Bagi yang ingin mendapatkan faedah dari dars Kitab Fiqh Al-Mar'ah Al-cMuslimah yang telah berlalu, silakan mengunjungi:
Website
http://www.nisaa-assunnah.com
http://www.nisaa-assunnah.com/p/nafiqih.html
Channel Telegram
http://t.me/nisaaassunnah
http://t.me/fiqihwanitamuslimah

Nisaa` As-Sunnah
http://t.me/fiqihwanitamuslimah

Pertemuan 137

KAJIAN FIKIH

Dari kitab:
Fiqh Al-Mar'ah Al-Muslimah

Penulis:
Asy-Syaikh Muhammad bin Shalih Al-Utsaimin رحمه الله

بسم الله الرحمن الرحيم
الحمدلله والصلاة والسلام على رسول الله وعلى اله وصحبه ومن والاه، أما بعد:

HUKUM SHALAT DHUHA
DALIL YANG LAIN:

Hadits Mu'adz bin Jabal رضي الله عنه ketika diutus oleh Nabi صلى الله عليه وسلم di akhir hidup beliau ke negri Yaman, beliau bersabda:

أعلمهم أن الله افترض عليهم خمس صلوات في اليوم والليلة.

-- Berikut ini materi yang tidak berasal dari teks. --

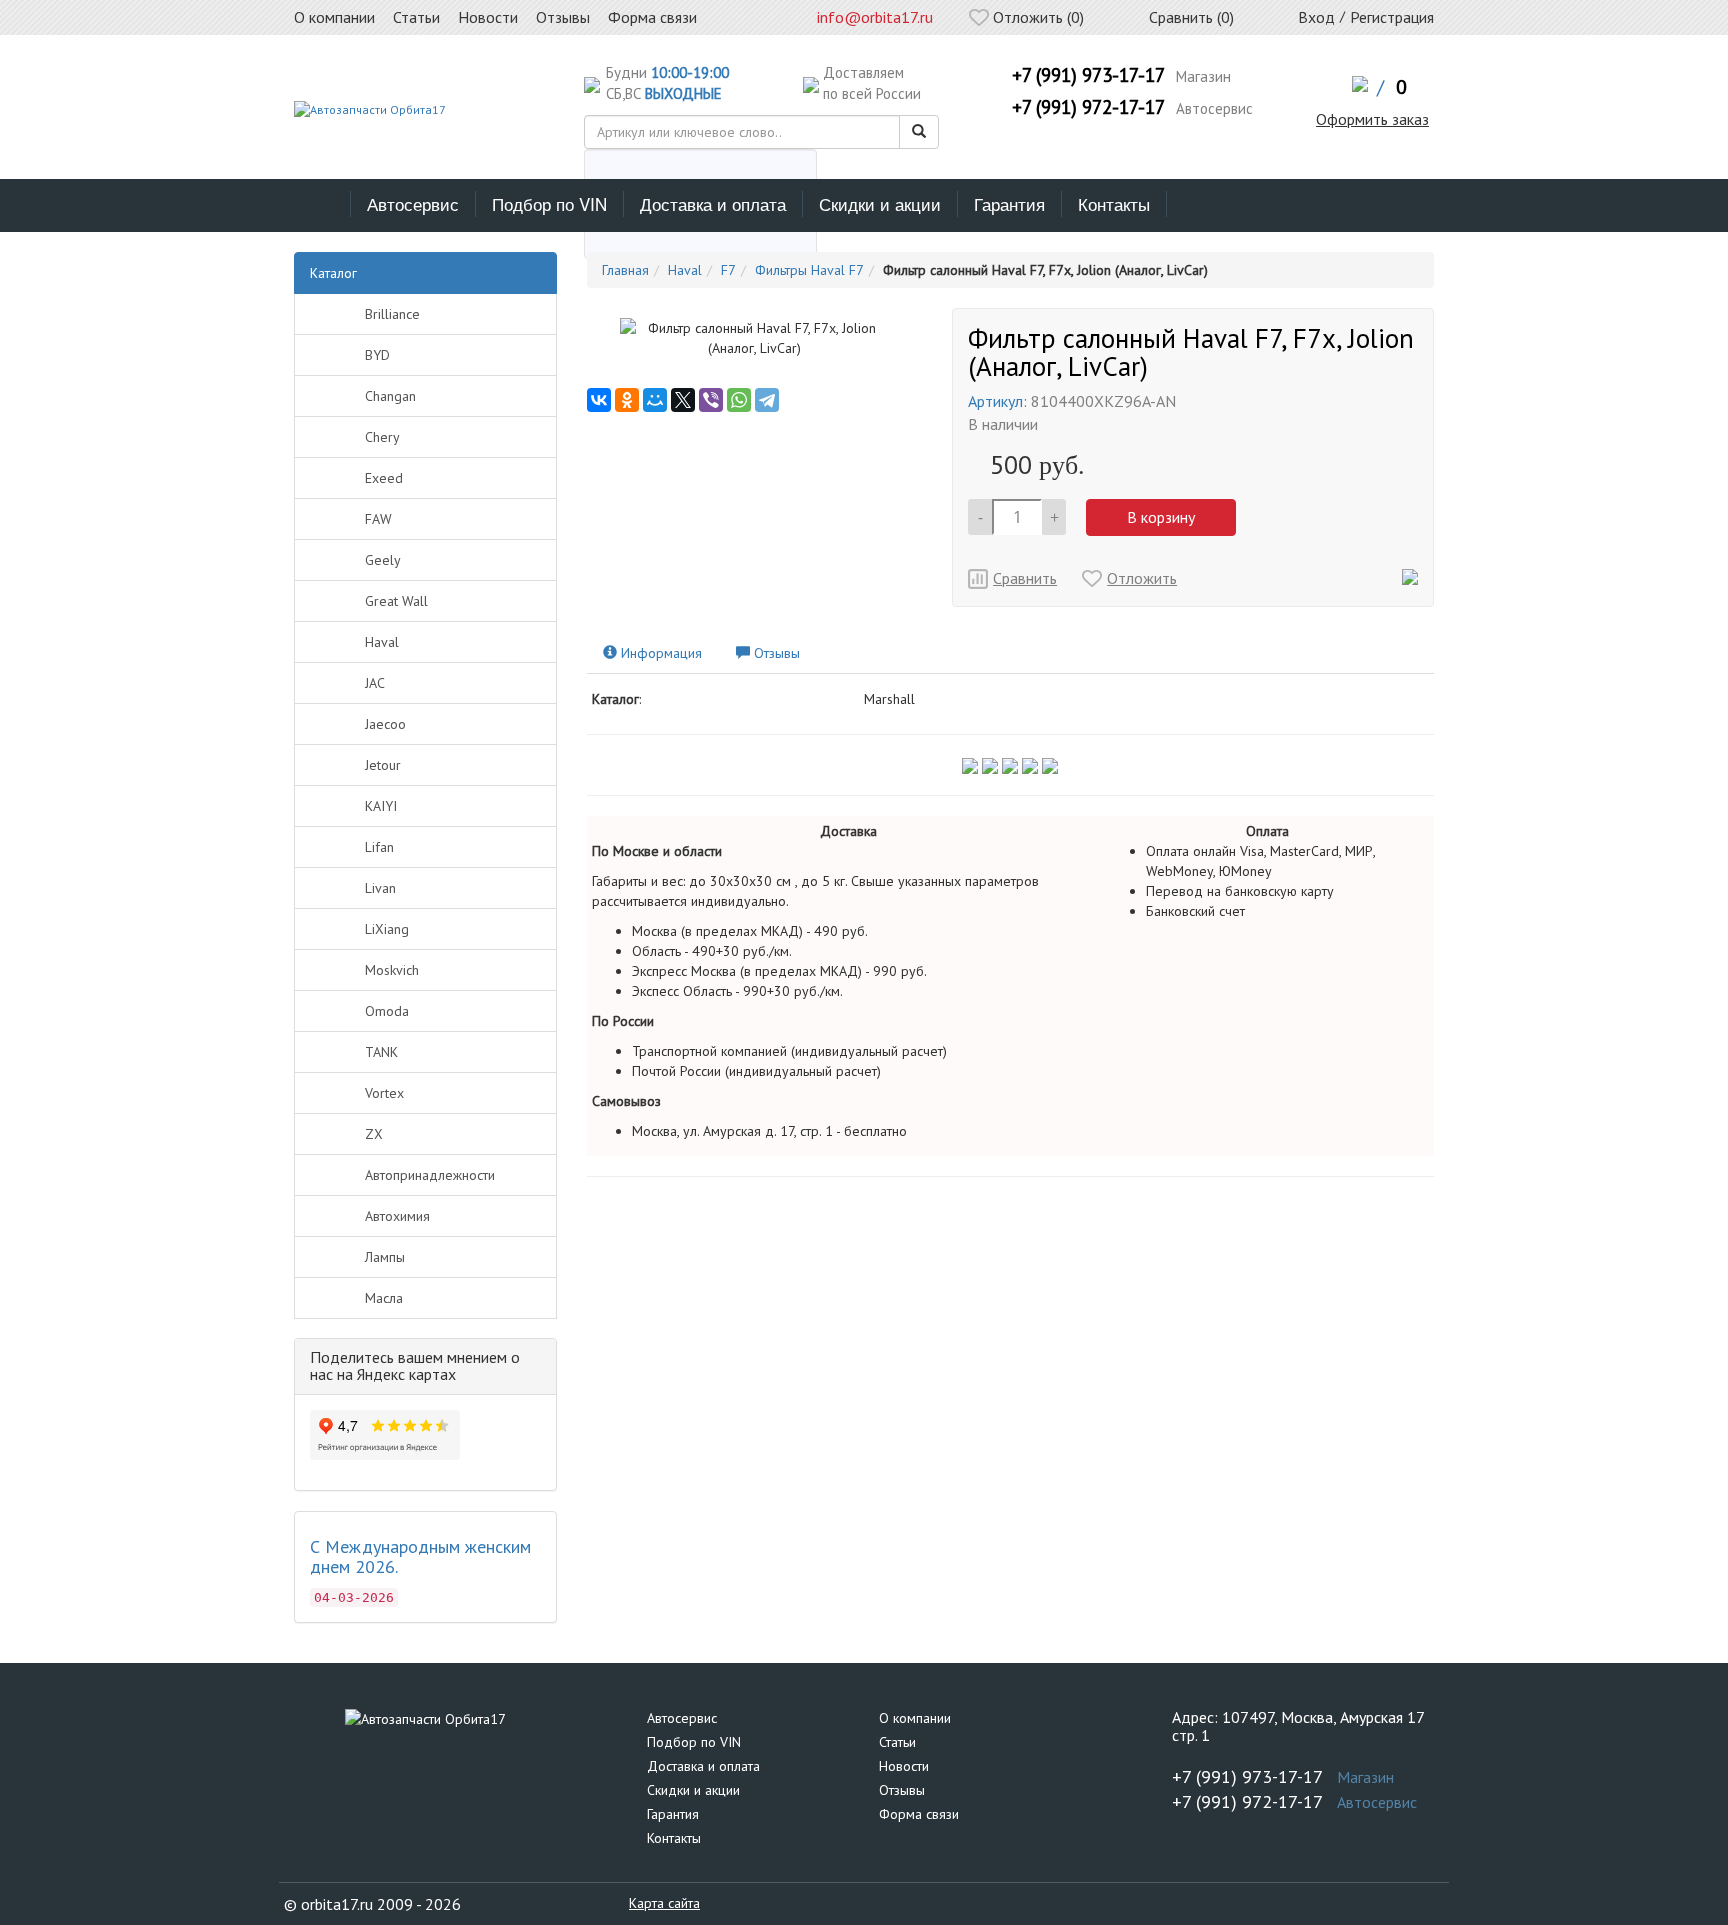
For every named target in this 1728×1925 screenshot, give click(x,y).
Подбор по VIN (549, 203)
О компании (915, 1718)
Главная (625, 270)
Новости (904, 1766)
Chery (382, 437)
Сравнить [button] (1025, 578)
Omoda (387, 1011)
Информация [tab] (659, 653)
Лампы (385, 1257)
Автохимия (397, 1216)
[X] (683, 400)
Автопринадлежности (430, 1175)
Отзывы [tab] (775, 653)
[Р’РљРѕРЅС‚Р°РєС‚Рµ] (599, 400)
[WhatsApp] (739, 400)
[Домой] (322, 204)
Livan (380, 888)
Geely (383, 560)
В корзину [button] (1161, 517)
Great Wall (396, 601)
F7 (728, 270)
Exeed (384, 478)
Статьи (897, 1742)
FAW (378, 519)
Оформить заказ (1372, 119)
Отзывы (902, 1790)
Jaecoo (385, 724)
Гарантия (1009, 203)
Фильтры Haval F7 (809, 270)
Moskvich (392, 970)
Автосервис (413, 203)
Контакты (1114, 203)
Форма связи (919, 1814)
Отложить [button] (1142, 578)
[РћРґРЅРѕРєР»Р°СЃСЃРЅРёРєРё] (627, 400)
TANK (381, 1052)
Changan (390, 396)
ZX (374, 1134)
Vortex (384, 1093)
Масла (384, 1298)
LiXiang (387, 929)
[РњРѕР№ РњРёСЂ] (655, 400)
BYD (377, 355)
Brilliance (392, 314)
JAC (375, 683)
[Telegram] (767, 400)
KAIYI (381, 806)
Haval (382, 642)
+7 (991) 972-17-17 (1088, 107)
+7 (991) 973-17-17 (1088, 75)
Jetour (383, 765)
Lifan (379, 847)
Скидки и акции (880, 203)
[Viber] (711, 400)
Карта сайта (664, 1903)
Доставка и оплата (713, 203)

"Ajarkan kepada mereka, bahwa Allah telah mewajibkan kepada mereka shalat lima waktu dalam sehari semalam."
(Muttafaqun 'alaih)

Dan tidak disebutkan shalat Dhuha, andaikata wajib, maka Rasulullah صلى الله عليه وسلم pasti menyebutkannya.

Maka shalat Dhuha hukumnya sunnah.
Dalilnya adalah hadits Abu Hurairah, Abu Darda, dan Abu Dzar رضي الله عنهم:

أن النبي صلى الله عليه وسلم كان لا يصليها.

"Bahwa Nabi صلى الله عليه وسلم tidak shalat Dhuha."

Sebagian ulama memberikan perincian sebagai berikut:

1. Apabila seseorang memiliki kebiasaan shalat malam, maka dia tidak disunnahkan untuk shalat Dhuha.

2. Adapun orang yang tidak memiliki kebiasaan shalat malam, maka shalat Dhuha merupakan sunnah yang sebaiknya dikerjakan setiap hari.

3. Bahwa shalat Dhuha bukan shalat sunnah rawatib, yakni kadang-kadang mengerjakannya dan kadang-kadang tidak mengerjakannya.

4. Dan yang jelas bahwa shalat Dhuha adalah sunnah yang selalu dikerjakan.

Riwayat yang shahih dari Nabi صلى الله عليه وسلم bahwa beliau bersabda,

يصبح على كل سلامي من أحدكم صدقة... الحديث.

"Pada pagi hari di setiap ruas tulang (sendi) kalian ada sedekah."
(HR. Muslim)


Dan shahih riwayatnya dari Nabi صلى الله عليه وسلم:

إن الله خلق ابن آدم على ستين وثلثمائة مفصل.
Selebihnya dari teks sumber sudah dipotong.